RECORDED DATA
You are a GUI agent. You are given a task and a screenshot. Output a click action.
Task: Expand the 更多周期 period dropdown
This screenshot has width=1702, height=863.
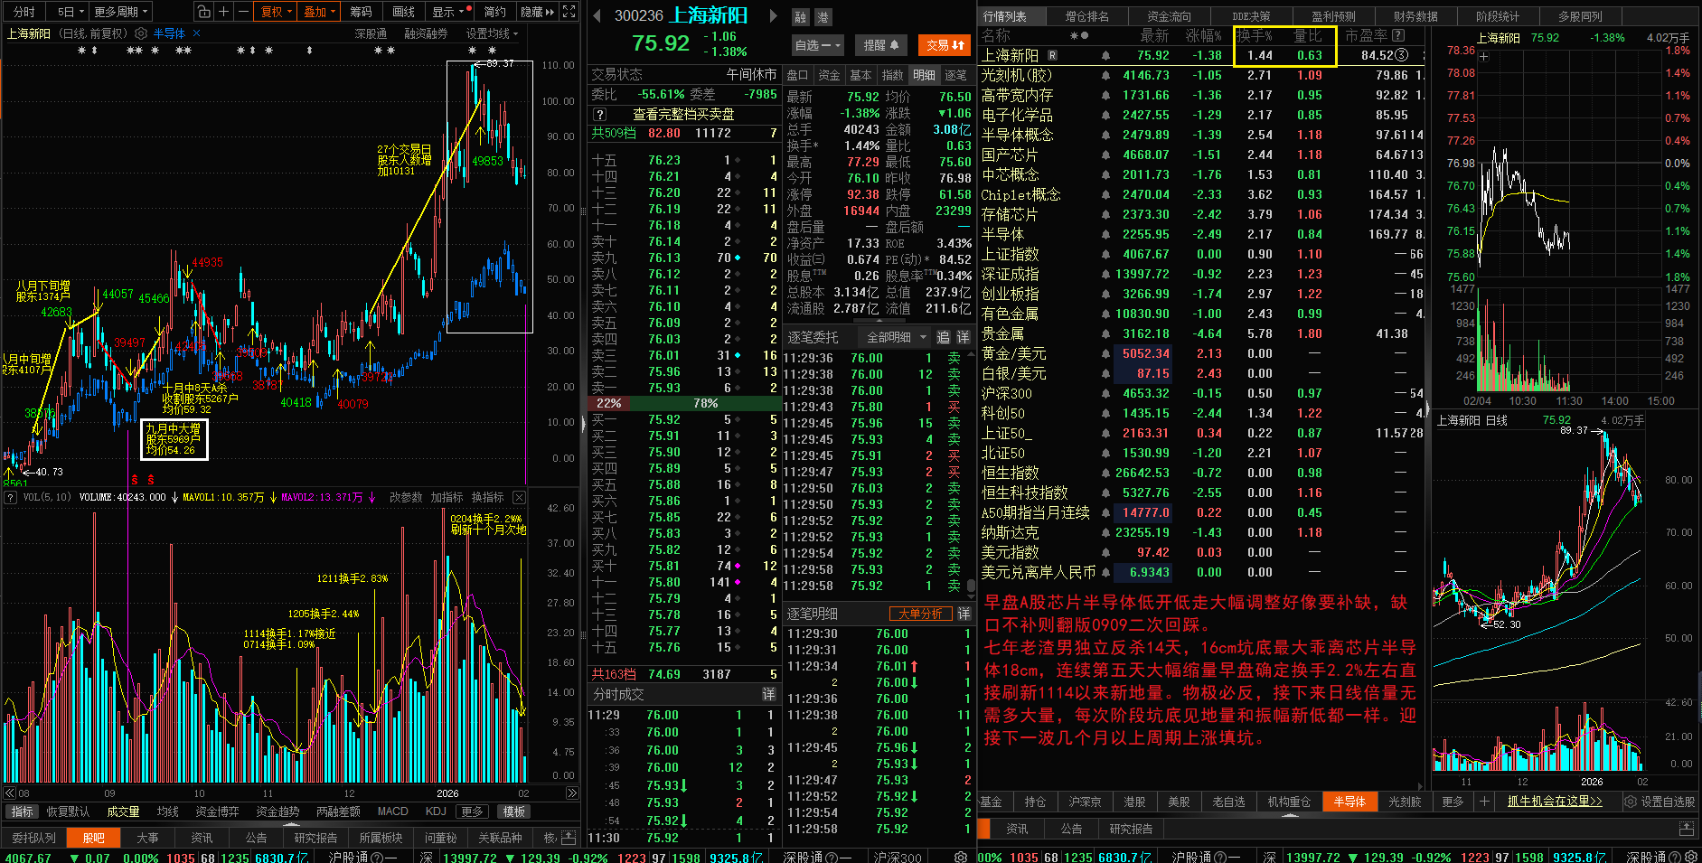click(121, 12)
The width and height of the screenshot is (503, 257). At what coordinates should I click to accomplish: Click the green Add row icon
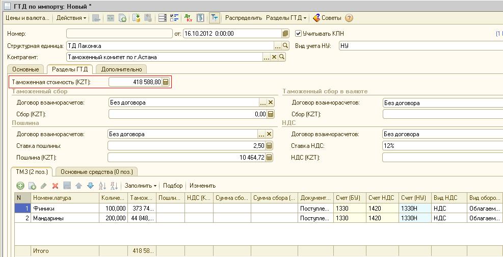tap(20, 186)
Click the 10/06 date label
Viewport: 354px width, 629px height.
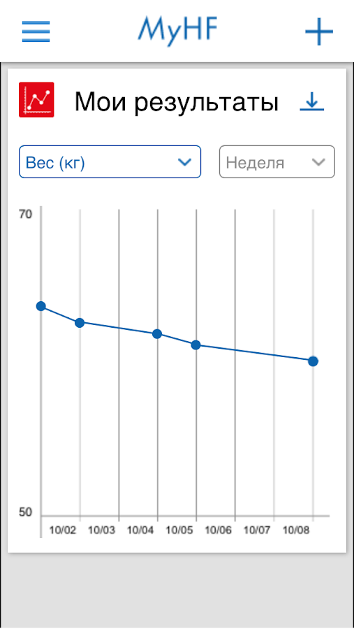[x=219, y=530]
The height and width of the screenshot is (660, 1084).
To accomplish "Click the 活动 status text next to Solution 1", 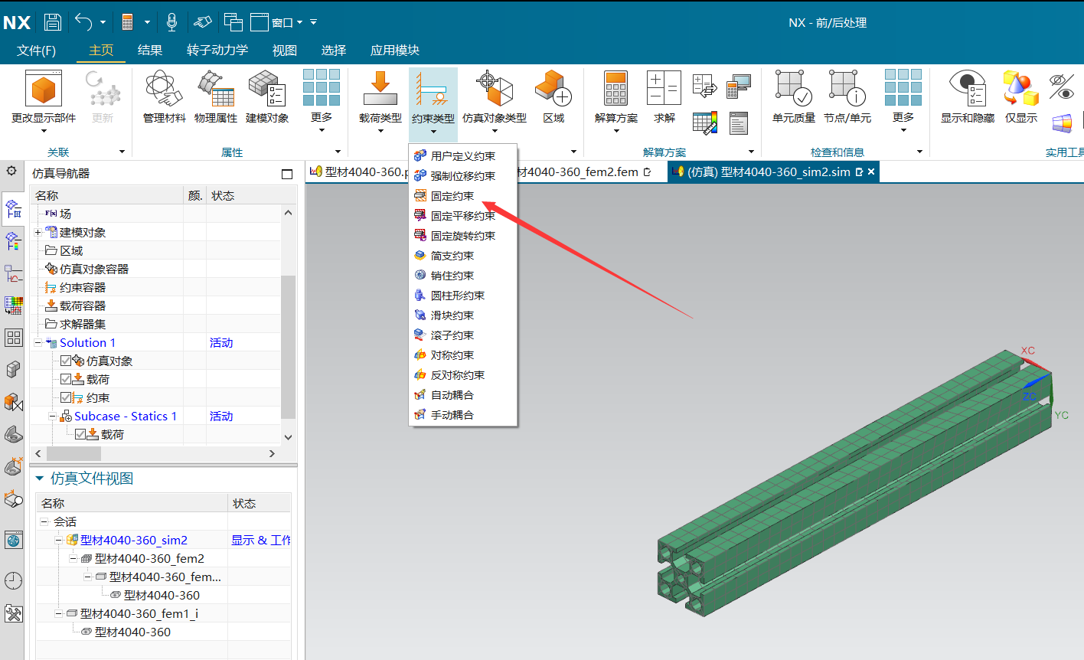I will (x=221, y=342).
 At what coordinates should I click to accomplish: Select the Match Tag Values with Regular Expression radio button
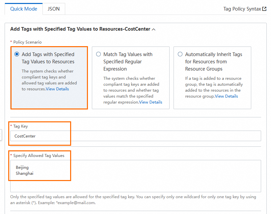tap(98, 54)
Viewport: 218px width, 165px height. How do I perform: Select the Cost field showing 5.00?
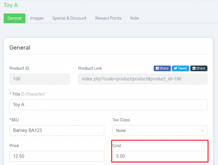click(x=160, y=156)
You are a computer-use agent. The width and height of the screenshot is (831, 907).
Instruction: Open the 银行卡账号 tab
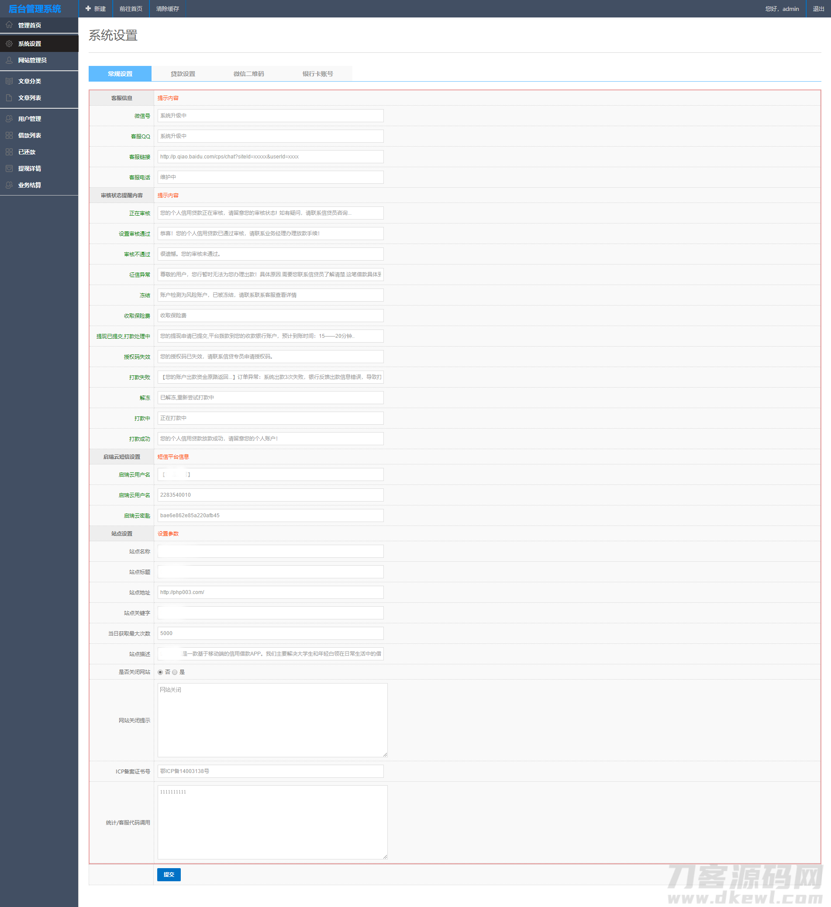[317, 74]
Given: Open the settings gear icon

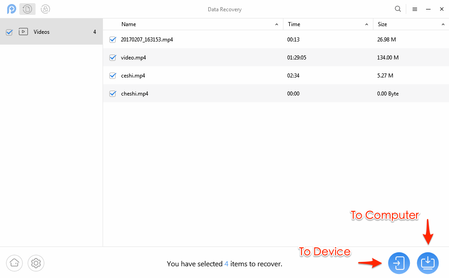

EXERCISE AIM
An exact restatement is expected of the lines from the line containing "Viewport: 218px width, 165px" to the end of the data above, pictures excluded.

REPLY TO THE TASK
Viewport: 218px width, 165px height. How do I perform: Select the Cost field showing 5.00?
click(x=160, y=156)
You are a computer-use agent. The width and height of the screenshot is (831, 907).
Instruction: Open the 银行卡账号 tab
[317, 74]
Given: Open the settings gear icon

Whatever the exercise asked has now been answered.